*STATED EXERCISE:* In the block matrix text below, how would you render "It is clear that the orders of the component matrices must be compatible for this construct to be defined." in Spanish?

*PAGE:*
A block matrix is a representation of a matrix as an array of other matrices.


This may be defined as follows:

Let $S$ be a set.

Let $m, n \ge 1$ be positive integers.

Let $A = \sqbrk {A_{i j} }$ be an $m \times n$ matrix of matrices over $S$.

Let for every $i \in \set {1, \ldots, m}$, the elements of the $i$th row of $A$ have equal height $m_i$.

Let for every $j \in \set {1,\ldots, n}$ the elements of the $j$th column of $A$ have equal width $n_i$.

Define $M = \ds \sum_{i \mathop = 1}^m m_i$ and $N = \ds \sum_{i \mathop = 1}^n n_i$ as indexed summations.

Let more generally $M_k = \ds \sum_{i \mathop = 1}^k m_i$ and $N_l = \ds \sum_{i \mathop = 1}^l n_i$ for $k \in \set {0, \ldots, m}$ and $l \in \set {0, \ldots, n}$.


Then the block matrix of $A$ is the $M \times N$ matrix $\sqbrk {b_{i j} }$ over $S$ defined as the union of the mappings:

$b_{i j} = \sqbrk {A_{kl} }_{i - M_{k - 1}, j - N_{l - 1} }$ on $\set {M_{k - 1}, \ldots, M_k} \times \set {N_{l - 1}, \ldots, N_l}$

for $k \in \set {1, \ldots, m}$ and $ l \in \set {1, \ldots, n}$.


Informally, a matrix of matrices $A = \sqbrk {A_{i j} }$ defines a block matrix by putting together its elements into one big matrix.

It is clear that the orders of the component matrices must be compatible for this construct to be defined.


Examples

Arbitrary Block Matrix: $1$

Let $\mathbf A = \sqbrk a_{m n}, \mathbf B = \sqbrk b_{m p}, \mathbf C = \sqbrk c_{r n}, \mathbf D = \sqbrk d_{r p}$.

*DATASET EXTRACT:*
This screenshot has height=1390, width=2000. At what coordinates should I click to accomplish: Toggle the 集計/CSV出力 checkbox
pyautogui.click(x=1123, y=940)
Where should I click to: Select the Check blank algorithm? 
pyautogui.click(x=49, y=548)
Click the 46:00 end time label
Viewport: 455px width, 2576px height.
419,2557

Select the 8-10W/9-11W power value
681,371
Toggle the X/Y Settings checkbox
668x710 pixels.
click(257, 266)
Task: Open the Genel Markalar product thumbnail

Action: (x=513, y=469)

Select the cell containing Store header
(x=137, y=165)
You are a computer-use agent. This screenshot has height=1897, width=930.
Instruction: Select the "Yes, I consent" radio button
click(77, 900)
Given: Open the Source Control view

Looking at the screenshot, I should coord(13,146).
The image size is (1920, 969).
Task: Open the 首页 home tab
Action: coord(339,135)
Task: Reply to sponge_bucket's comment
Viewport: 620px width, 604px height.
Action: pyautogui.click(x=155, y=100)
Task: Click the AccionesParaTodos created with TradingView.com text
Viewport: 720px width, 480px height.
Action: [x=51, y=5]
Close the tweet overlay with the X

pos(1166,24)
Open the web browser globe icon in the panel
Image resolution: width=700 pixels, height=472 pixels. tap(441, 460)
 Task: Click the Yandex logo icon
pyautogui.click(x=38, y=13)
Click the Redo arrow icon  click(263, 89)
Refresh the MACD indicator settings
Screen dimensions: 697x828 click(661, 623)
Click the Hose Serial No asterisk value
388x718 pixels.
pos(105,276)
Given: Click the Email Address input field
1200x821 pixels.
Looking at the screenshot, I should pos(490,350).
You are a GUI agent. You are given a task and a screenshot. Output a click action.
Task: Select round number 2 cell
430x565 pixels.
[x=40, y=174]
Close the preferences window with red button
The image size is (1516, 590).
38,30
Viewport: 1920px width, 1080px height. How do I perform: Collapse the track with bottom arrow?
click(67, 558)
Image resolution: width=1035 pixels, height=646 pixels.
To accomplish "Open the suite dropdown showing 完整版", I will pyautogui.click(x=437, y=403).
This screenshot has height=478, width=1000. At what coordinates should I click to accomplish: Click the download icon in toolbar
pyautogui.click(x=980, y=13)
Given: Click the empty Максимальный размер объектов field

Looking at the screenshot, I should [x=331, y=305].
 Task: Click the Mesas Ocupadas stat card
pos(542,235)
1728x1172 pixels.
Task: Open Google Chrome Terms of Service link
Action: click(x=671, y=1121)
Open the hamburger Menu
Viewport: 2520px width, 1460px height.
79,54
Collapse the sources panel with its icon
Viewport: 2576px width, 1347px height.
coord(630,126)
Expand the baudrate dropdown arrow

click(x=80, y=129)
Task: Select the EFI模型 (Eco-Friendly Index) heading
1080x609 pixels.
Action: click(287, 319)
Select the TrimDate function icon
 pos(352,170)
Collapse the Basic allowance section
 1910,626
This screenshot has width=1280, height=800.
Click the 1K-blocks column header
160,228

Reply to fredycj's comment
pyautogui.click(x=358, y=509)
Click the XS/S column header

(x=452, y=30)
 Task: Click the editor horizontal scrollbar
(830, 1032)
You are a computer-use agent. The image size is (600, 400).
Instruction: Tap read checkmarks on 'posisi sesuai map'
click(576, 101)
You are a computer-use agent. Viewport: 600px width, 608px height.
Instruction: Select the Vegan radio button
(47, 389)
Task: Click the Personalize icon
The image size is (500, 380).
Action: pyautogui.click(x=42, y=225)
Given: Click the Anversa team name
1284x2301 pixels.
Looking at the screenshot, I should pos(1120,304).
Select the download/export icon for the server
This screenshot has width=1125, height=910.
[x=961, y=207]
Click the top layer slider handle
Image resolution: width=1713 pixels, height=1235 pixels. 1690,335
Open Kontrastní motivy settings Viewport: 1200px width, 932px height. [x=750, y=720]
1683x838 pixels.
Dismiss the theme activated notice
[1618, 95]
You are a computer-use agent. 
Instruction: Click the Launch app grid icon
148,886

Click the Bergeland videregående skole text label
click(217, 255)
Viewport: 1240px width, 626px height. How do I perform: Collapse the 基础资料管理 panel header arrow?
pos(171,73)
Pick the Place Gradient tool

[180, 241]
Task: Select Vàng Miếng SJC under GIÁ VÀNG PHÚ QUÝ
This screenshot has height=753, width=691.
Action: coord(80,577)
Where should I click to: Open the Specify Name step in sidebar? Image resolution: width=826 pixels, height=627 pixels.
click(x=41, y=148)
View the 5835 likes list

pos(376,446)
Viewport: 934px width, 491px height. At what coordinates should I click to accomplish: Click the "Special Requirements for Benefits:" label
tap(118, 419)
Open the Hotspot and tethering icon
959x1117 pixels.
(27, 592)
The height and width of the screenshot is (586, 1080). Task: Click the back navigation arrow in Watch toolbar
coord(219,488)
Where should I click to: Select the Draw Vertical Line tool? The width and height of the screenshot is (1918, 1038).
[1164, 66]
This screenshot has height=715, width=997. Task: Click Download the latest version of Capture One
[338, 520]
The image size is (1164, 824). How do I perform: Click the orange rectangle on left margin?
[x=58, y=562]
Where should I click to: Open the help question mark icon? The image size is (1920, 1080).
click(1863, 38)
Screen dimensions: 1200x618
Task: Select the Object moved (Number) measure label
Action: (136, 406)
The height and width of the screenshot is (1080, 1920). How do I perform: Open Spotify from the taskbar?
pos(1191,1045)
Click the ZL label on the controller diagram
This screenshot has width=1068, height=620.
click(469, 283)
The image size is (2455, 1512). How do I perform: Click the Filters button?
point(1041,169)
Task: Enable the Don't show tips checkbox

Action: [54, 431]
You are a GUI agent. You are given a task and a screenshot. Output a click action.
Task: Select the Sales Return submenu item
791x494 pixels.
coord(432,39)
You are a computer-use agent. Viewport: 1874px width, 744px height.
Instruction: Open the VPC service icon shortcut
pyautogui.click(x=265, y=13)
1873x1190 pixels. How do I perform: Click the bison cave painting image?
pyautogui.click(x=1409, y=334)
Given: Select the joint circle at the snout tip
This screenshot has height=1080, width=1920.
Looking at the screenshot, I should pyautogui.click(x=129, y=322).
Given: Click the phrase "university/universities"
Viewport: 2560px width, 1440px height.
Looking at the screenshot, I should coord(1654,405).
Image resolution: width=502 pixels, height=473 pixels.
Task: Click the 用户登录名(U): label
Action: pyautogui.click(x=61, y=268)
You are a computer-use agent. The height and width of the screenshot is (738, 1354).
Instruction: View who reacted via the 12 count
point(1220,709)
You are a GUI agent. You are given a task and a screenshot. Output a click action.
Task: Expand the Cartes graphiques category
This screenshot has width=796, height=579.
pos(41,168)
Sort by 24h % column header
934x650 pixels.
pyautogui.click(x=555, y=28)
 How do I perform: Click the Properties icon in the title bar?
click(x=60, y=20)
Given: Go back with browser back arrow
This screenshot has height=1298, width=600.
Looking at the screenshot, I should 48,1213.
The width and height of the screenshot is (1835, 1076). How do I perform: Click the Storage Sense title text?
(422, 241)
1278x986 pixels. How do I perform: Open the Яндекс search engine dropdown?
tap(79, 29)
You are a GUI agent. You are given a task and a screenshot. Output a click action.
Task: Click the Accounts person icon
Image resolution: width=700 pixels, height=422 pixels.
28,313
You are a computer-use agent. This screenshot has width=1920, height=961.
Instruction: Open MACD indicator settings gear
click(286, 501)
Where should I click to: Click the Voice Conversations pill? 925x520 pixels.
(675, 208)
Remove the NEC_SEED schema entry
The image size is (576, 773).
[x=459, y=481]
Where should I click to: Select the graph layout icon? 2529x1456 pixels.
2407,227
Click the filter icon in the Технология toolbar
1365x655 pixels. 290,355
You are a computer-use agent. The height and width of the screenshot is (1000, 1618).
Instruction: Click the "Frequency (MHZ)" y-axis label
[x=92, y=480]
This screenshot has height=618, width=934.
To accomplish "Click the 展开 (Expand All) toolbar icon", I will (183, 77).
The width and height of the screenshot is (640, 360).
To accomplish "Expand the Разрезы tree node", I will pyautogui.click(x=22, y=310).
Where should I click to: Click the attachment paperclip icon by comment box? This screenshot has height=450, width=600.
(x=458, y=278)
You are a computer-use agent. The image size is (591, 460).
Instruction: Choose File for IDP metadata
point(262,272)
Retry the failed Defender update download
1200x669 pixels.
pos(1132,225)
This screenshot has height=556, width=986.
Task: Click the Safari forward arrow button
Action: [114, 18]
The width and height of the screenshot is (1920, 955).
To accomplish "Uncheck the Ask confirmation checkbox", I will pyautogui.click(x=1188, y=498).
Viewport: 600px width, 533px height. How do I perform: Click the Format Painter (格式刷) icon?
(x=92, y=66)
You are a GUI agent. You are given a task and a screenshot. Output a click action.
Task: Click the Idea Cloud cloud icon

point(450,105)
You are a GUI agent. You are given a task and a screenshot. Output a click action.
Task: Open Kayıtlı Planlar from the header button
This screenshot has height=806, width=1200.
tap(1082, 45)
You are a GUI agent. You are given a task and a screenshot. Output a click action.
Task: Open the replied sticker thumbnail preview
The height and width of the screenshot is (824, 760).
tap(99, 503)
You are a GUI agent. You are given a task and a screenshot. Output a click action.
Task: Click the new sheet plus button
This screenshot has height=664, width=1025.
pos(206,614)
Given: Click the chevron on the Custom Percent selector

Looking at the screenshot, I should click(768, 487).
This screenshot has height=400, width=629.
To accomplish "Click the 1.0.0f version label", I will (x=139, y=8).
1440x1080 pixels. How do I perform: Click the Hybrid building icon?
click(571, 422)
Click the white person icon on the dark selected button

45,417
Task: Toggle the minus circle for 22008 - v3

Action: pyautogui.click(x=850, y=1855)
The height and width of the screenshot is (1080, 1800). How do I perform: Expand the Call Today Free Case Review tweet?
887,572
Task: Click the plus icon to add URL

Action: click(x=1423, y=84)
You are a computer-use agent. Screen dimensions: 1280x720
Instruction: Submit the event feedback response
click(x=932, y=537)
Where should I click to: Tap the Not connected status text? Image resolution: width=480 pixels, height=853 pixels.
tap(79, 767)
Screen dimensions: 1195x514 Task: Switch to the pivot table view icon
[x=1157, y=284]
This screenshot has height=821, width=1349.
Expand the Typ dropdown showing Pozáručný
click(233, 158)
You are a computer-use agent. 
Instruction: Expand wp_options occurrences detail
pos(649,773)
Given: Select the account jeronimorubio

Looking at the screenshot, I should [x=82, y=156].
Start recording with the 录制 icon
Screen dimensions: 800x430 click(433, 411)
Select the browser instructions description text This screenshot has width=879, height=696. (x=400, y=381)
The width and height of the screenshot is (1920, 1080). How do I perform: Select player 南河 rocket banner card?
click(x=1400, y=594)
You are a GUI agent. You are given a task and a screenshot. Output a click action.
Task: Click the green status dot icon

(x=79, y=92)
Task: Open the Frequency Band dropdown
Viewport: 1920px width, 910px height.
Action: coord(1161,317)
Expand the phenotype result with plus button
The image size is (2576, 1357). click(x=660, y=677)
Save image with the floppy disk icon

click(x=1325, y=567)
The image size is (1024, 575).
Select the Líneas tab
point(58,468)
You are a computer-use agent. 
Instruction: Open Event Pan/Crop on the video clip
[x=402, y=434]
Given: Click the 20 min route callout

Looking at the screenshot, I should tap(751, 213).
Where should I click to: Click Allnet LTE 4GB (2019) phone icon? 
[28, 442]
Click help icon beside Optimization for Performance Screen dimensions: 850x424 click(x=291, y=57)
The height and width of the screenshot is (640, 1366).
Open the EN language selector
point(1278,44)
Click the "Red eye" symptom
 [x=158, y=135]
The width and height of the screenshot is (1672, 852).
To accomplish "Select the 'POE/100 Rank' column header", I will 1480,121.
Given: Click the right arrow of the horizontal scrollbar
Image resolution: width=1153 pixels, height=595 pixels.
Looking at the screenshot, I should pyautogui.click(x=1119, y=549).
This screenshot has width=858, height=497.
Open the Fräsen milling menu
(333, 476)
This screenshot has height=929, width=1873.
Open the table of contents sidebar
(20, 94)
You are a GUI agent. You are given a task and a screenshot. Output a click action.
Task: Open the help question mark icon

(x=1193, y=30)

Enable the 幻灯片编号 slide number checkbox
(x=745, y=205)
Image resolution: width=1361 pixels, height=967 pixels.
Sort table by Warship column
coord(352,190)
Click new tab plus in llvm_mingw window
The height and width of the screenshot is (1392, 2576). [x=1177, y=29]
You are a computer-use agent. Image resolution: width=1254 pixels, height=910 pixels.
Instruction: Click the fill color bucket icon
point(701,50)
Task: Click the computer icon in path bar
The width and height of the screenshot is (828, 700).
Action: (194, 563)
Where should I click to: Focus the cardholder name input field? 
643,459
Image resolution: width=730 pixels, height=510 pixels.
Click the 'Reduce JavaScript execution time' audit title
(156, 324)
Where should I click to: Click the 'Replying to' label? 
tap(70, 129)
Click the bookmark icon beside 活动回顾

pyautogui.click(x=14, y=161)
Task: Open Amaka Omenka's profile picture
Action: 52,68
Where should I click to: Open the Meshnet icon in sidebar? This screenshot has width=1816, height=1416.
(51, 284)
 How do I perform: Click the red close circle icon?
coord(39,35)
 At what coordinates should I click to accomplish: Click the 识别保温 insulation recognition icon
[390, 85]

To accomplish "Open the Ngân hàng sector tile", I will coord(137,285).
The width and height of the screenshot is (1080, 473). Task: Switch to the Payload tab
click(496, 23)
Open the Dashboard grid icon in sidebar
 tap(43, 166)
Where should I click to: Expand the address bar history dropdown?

*COMPLETED EXERCISE:* Está claro que los órdenes de las matrices componentes deben ser compatibles para que esta construcción esté definida.